Bay Area/ North SF Bay Area

Marin Nonprofits Race to Catch Homeless Falling Through Winter Shelter Cracks

AI Assisted Icon
Published on December 10, 2025
Marin Nonprofits Race to Catch Homeless Falling Through Winter Shelter CracksSource: Google Street View

As winter storms line up over Marin, a coalition of local nonprofits is quietly building a backstop for people sleeping outside when the county’s official emergency system stays dark.

Led by Ritter Center and Marin VOAD, the group is preparing to launch short-term, inclement-weather shelter sites this season to plug what they see as dangerous gaps in coverage. The pop-ups would open during rainy, cold or heat events that do not meet the county’s severe-weather activation thresholds, and would offer beds, meals and on-site medical and behavioral health support.

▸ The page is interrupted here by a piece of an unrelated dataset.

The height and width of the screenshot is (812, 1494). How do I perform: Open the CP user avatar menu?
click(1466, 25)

Organizers describe the effort as a direct response to the mounting toll among people living outside; county health officials estimate that 47 unhoused residents died in Marin last year.

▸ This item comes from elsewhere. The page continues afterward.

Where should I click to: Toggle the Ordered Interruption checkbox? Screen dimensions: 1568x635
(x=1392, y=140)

How Marin’s severe-weather shelter is triggered

Marin’s official Severe Weather Emergency Shelter (SWES) only kicks in when specific National Weather Service forecasts are met, a system designed to target the most dangerous conditions. According to Marin Health and Human Services, SWES now activates when forecasters call for three nights at or below 36°F, or two nights at or below 45°F paired with at least an inch of rain each night, or when hazardous conditions such as high-wind warnings are issued.

The county says those criteria were reviewed and updated in late 2024 to better spell out when overnight sheltering is necessary.

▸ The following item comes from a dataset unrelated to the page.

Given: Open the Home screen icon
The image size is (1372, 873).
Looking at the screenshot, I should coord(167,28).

What the nonprofits are proposing

The planning team centered on Ritter Center and Marin VOAD says its inclement-weather sites are meant to “supplement, not replace” SWES by catching the smaller storms and cold snaps that are miserable if you are sleeping in a car or a campsite but do not trip the county’s triggers.

As reported by the Marin Independent Journal, the coalition includes St. Vincent de Paul Society of Marin, Community Action Marin and Bolinas Cavalry Presbyterian Church. Organizers have already tested the concept with a daytime pilot activation at a Novato church, bringing services directly into a community space.

Numbers and the human toll

Marin’s most recent point-in-time count found roughly 1,090 people experiencing homelessness on a single night, with about 788 entirely unsheltered. Those numbers give a blunt sense of how far existing beds and programs have to stretch.

Local News Matters and county updates indicate that service gaps persist even as providers work to cover as much ground as they can with limited staff and funding.

Funding, logistics and who’s running overnight operations now

So far, the county has leaned on community providers to operate SWES when it activates. A recent Board of Supervisors agenda and supporting documents outline a FY2025–26 agreement with a provider to run the severe-weather shelter and related services.

County meeting records describe how officials coordinate meals, transportation and overnight logistics with nonprofit partners. In presentations to the Board, staff have noted that recent activations covered a relatively small number of nights and served a few hundred duplicated clients, which helps explain why local groups are pushing for more flexible, community-led responses to everything that falls just short of “severe.”

How organizers plan to operate the pop-ups

The nonprofit inclement-weather program is designed as a short-term, evening-to-morning shelter model, with a twist: outreach, case management and health care would be built into the sites instead of treated as add-ons.

Ritter Center and Marin VOAD are leading the organizing work for the coalition and have applied for small grants to staff the effort, according to the groups. For more on the organizations and how they mobilize during storms, see the Ritter Center and Marin VOAD.

What’s next

Organizers say they plan additional pilot activations, continued grant-seeking for modest staffing support and close coordination with county officials whenever SWES thresholds are met.

Residents and service providers can monitor Marin Health and Human Services for official activation notices and shelter status updates. The coalition’s near-term goal is straightforward: create safe, warm options for people sleeping outside during the next run of dangerous weather and cut down on harm that, in their view, does not need to happen.